Monks cannot speak of democracy while ignoring democratic morality. Don’t forget that the actions that humans take towards each other all get controlled by some kind of morality, and it’s not necessary that this morality is the religious kind.
 
Because monks ignore democratic morality like this, Thai monks have been a strong fortress for various forms of dictatorial systems in Thailand.
 
Something just as sad is Thailand’s social concepts that are based on Buddhist dharma principles which always seem to be supportive of dictatorship and antagonistic towards democracy. For example, the theories on giving power to good people, or a peaceful community by people just doing their duties, or that roles, duties and rights are all born from “individuality”, or that “stability” is a condition of never changing, or that social “rules” would naturally be set up based on classes.
 
Even concepts which do not directly refer to Buddhist dharma principles but are based on Thai Buddhism-style harmony principles also have a part in supporting dictatorship. For instance, the Triangle that Moves the Mountain theory (which has become the Pracharat policy at present), since the three sides of the triangle, state-private sector-people, is presented as though they are homogeneous.
 
While in reality everybody knows that what we call the “state” is comprised of numerous agencies that conflict and scramble for power among themselves to the point where they cannot work together and get things done, what we call the private or business sector competes even more heavily. Moreover, it is unproductive competition, since they are not using development as a competitive tool but using “connections” through various means to take advantage of state power.
 
As for Thai citizens, they are no longer small-scale farmers that produce to -sustain themselves but they enter the market with diverse roles that conflict with each other.
 
If we look at it realistically, the only triangle that can possibly move the mountain may be democracy which allows conflicts to come to the surface publicly, but it must be under rules which don’t resort to violence.
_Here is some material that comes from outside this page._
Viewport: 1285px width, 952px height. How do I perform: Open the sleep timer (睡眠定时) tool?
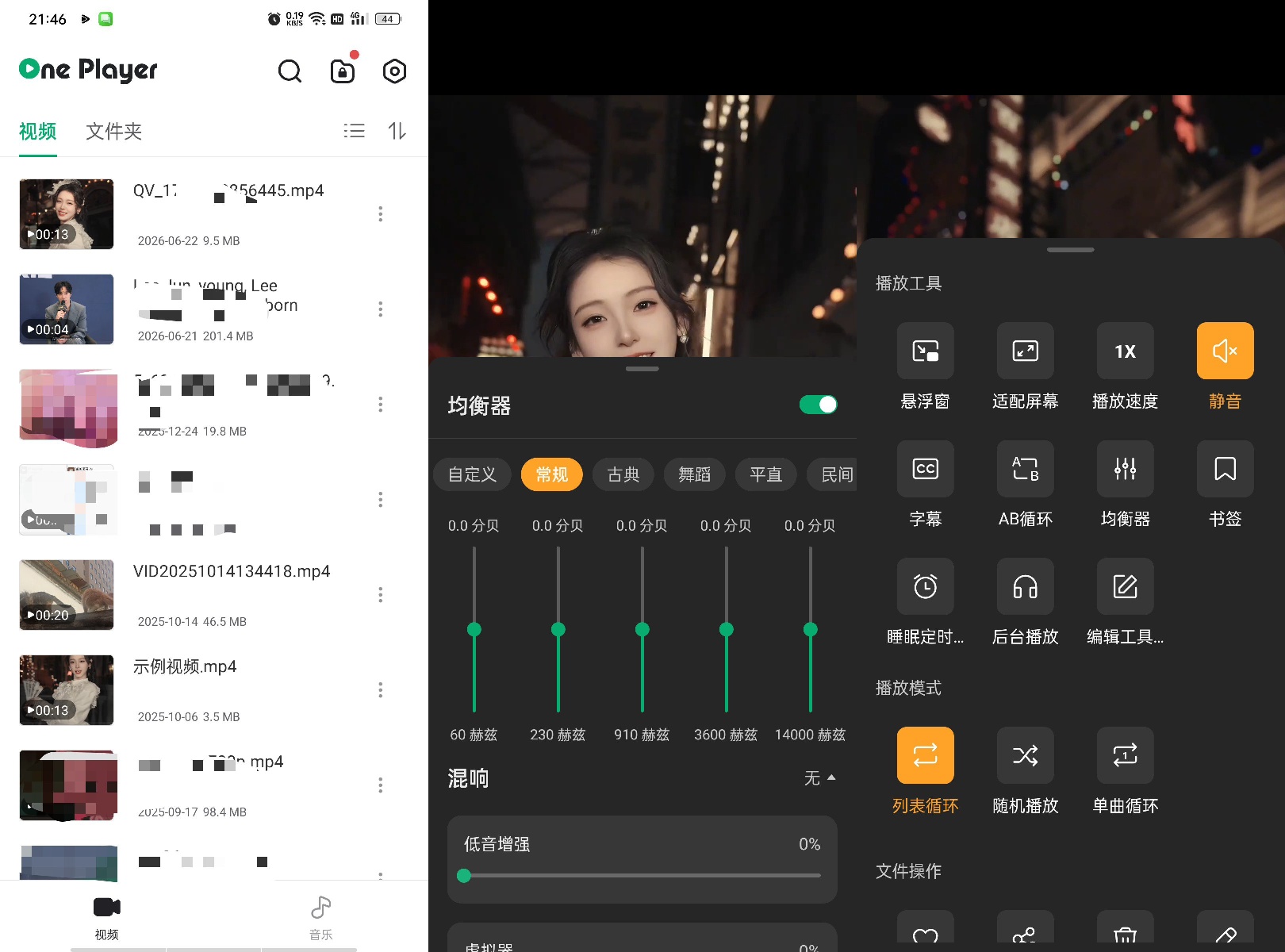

However the three sides without inside conflict, cooperating together harmoniously is a picture from a Jataka tale, a situation that requires a Bodhisattva to keep control using dharma-morality.
 
In conclusion, Buddhist dharma is used in Thailand without considering the foundations of reality.  Both monks and believers together help plant the story of the present and future of Thailand like it was another Jataka tale (or many Jataka tales) outside the scriptures; each tale supporting various forms of dictatorship to be able to continue a stable existence in society, turning democrats into sinners or hooligans (fools).
 
Buddhism is the religion of a prince born in a republic, but Thai philosophers have now turned it to the opposite of democracy, securely and surely.
 
As a Buddhist, this is a very sorrowful thing indeed.